Iraq's Shia militias have abducted and killed "scores" of Sunni civilians with the tacit support of the government in retaliation for ISIS group attacks, Amnesty International said Tuesday, as a suicide car bombing killed 23 people, including a Shia lawmaker.
The Shia militiamen number in the tens of thousands and wear military uniforms but operate outside any legal framework and without any official oversight, the London-based watchdog warned in its new report, entitled "Absolute Impunity: Militia Rule in Iraq." It said the militiamen are never prosecuted for their crimes.
The accusations were based on interviews with families and survivors who claimed that members of four prominent Iraqi Shia militias — Asaib Ahl al-Haq, the Badr Brigades, the Mahdi Army, and Ketaeb Hizbollah — were behind the abduction and killing of many Sunnis.
Sunni insurgents have regularly targeted Shia neighbourhoods with car bombs and other attacks since the 2003 U.S.-led invasion, and in June the ISIS extremist group swept across northern Iraq, seizing the second largest city Mosul.
In the aftermath of the onslaught, then-Prime Minister Nouri al-Maliki called on volunteers to support the Iraqi army, leading several powerful militias — many with links to neighbouring Iran — to mobilize to defend the country.
The revival of the militias has deepened the sense of alienation among the country's Sunni minority — seen as a key factor behind the rise of ISIS — and has raised fears of a return to the sectarian conflict that gripped the country in 2006 and 2007.
Granting its blessing
Iraq's new Prime Minister Haider al-Abadi, from al-Maliki's Shia Islamist Dawa party, has pledged to bring the militants under control, but Amnesty said the government has not only failed to prosecute Shia militiamen but has openly condoned their actions.
"By granting its blessing to militias who routinely commit such abhorrent abuses, the Iraqi government is sanctioning war crimes and fuelling a dangerous cycle of sectarian violence that is tearing the country apart," said Donatella Rovera, a senior adviser with Amnesty.

• _Instructions_:
1. According to the article on Iraq's Shia militias, what is the title of Amnesty International's new report?
2. Repeat word for word the passage of the article on Iraq's Shia militias that begins at the words "The Shia militiamen" and ends after "largest city Mosul.".

• _Entries supplied_:

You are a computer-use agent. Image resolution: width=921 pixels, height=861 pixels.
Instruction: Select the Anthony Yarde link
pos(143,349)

...

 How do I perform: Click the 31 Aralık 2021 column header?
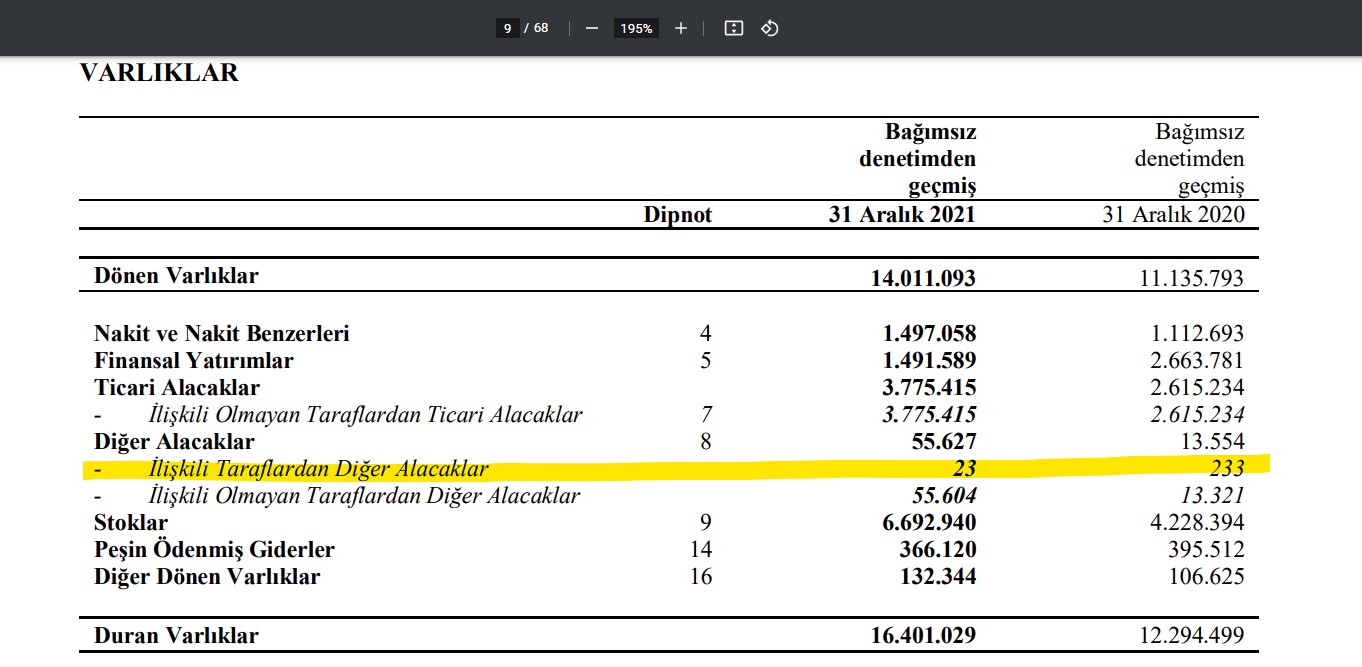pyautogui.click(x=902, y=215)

---

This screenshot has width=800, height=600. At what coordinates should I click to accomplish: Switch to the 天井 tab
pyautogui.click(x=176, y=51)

• _Solutions to the problems_:
1. "Absolute Impunity: Militia Rule in Iraq."

2.
The Shia militiamen number in the tens of thousands and wear military uniforms but operate outside any legal framework and without any official oversight, the London-based watchdog warned in its new report, entitled "Absolute Impunity: Militia Rule in Iraq." It said the militiamen are never prosecuted for their crimes.
The accusations were based on interviews with families and survivors who claimed that members of four prominent Iraqi Shia militias — Asaib Ahl al-Haq, the Badr Brigades, the Mahdi Army, and Ketaeb Hizbollah — were behind the abduction and killing of many Sunnis.
Sunni insurgents have regularly targeted Shia neighbourhoods with car bombs and other attacks since the 2003 U.S.-led invasion, and in June the ISIS extremist group swept across northern Iraq, seizing the second largest city Mosul.